The film nicely portrays this in the form of slaves being named after ancient Greek and Roman heroes and literary figures. The sense—on the plantation that has the most scenes—is of poor, semiliterate Scotsmen trying to figure out how to act like an ancient Roman senator through the use and abuse of those under their power. The caught and condemned slave Cicero—played in 1970s Black Power fashion—alludes to the white slavery origins of his plight when he says his last piece as he is being hanged, “You peckerwoods was oppressed in your own land!...Afta’ ya hang me—kiss ma ass!”
Other aspects of life in a muscle-powered world are nicely evoked in the haunting acoustic blues, the many small tasks performed by human livestock such as fanning the master, and even swinging the paddle of discipline—which was the exact paddle design that was being used to beat school children in Western Pennsylvania in 1975!
A portrait emerges of a destitute, lonely world, where the rich are impoverished in many ways we might not consider, and where human kindness and the one timeless pleasure of sex are the only consistent refuge for the tormented soul of master and slave, who are both profoundly unfree. The place of alcohol is central and the film portrays its curse in such an environment well, through well acted dialogue in three distinct English dialects. Imagine being owned by poor, uneducated, superstitious drunks in poor health who spoke like so:
“She got twenty-four suckers”
“Does you craves to be free?”
“I’m gonna whoop that sucka right out a you!”
“You’re behavin’ like a Georgia [Scotch immigrant] bitch!”
The objectification of every person living under this system is brilliantly depicted by the Lucretia Borgia ‘mammy’ character when she greets her knew mistress [played by Susan George] with a declaration akin to that of a little girl receiving a new Barbie Doll, that she was thrilled, for she had not had a pretty little white lady to dress up and fuss over in some years.
NHB Prizefighting
Ken Norton was tapped as the tragic figure of Mede, the Mandingo slave bought by a lame young master to be his ‘fightin’ nigga’ as he was a perfectly sculpted athlete and a rising threat to the heavyweight crown of Ali.
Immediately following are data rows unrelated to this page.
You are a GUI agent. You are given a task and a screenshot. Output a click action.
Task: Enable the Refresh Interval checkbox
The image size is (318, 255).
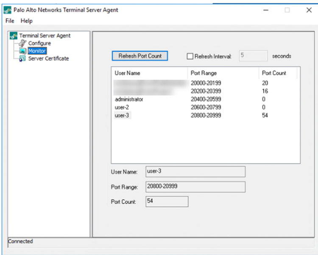click(x=190, y=56)
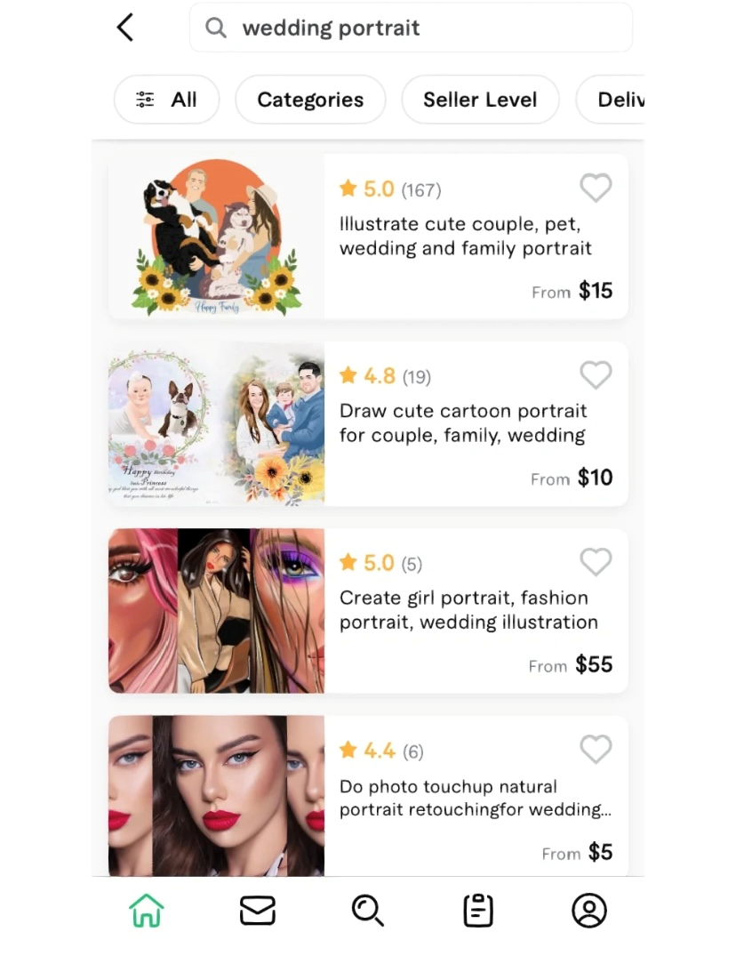736x956 pixels.
Task: Open the Orders clipboard icon
Action: pyautogui.click(x=478, y=911)
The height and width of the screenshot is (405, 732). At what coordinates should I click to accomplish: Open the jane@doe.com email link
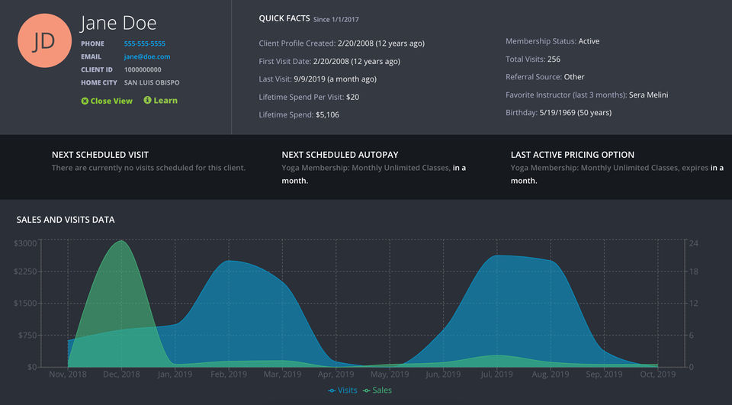147,56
The two combats use some standard Hollywood stunt work, but for the most part, depict the type of unarmed combat engaged in by poor white trash of the Southland before the 20th Century, in which boxing is absolutely subordinate to grappling, biting and gouging.
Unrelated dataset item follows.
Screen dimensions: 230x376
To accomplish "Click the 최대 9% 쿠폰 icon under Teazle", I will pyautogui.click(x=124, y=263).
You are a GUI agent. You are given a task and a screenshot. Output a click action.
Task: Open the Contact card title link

There is slim evidence for this type of prizefighting between slaves—but it did exist. However, the master sanctioned bouts would have resembled ancient pankration more than this. The fights were used as a metaphor for the more brutal aspects of slavery [which was better served by the scene in which Mede caught Cicero for his master]. What we see in the fight between Mede and the Jamaican champion was the type of fight that occurred between poor whites of the same period, with Norton depicted as a lousy boxer, who resorts to methods that seem more like Rickson Gracie as Count Dracula than Tom Molyneux [an actual black slave prizefighter of the preceding period].
Summary
The languid scenery, the acoustic soundtrack, and the reaching tenderness of savage and ground down souls juxtaposed with the most lurid brutality make Mandingo a weirdly disturbing horror story that I suggest be viewed for what it is; an unflinching view of Mankind’s lot for most of civilized history, give or take a brutal convention or two.